__Provided records__
◆ ◆ ◆ ◆
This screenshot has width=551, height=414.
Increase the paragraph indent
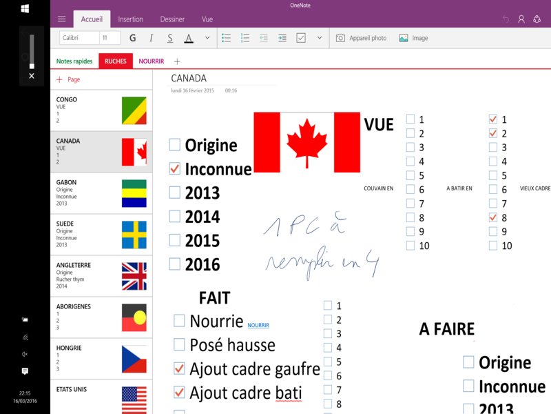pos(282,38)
◆ ◆ ◆ ◆
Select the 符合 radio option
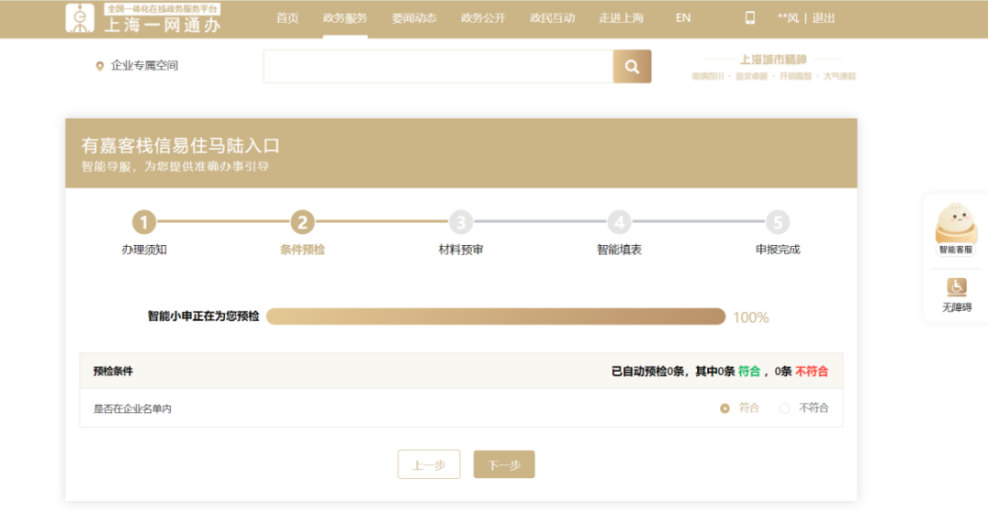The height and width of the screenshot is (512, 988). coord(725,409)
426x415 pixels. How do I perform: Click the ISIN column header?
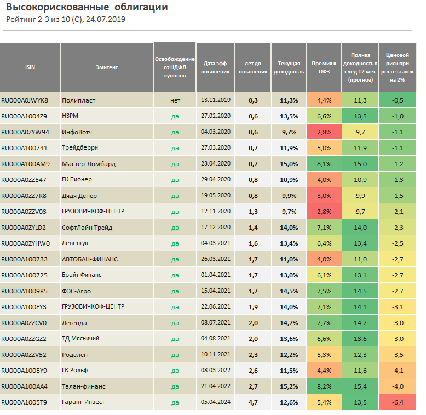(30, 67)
◆ ◆ ◆ ◆
__Task description__
Please reproduce the material from the line with "This screenshot has width=551, height=414." up to and including the line with "pos(282,38)", leaving out the pictures.

__Answer to this problem__
This screenshot has width=551, height=414.
Increase the paragraph indent
pos(282,38)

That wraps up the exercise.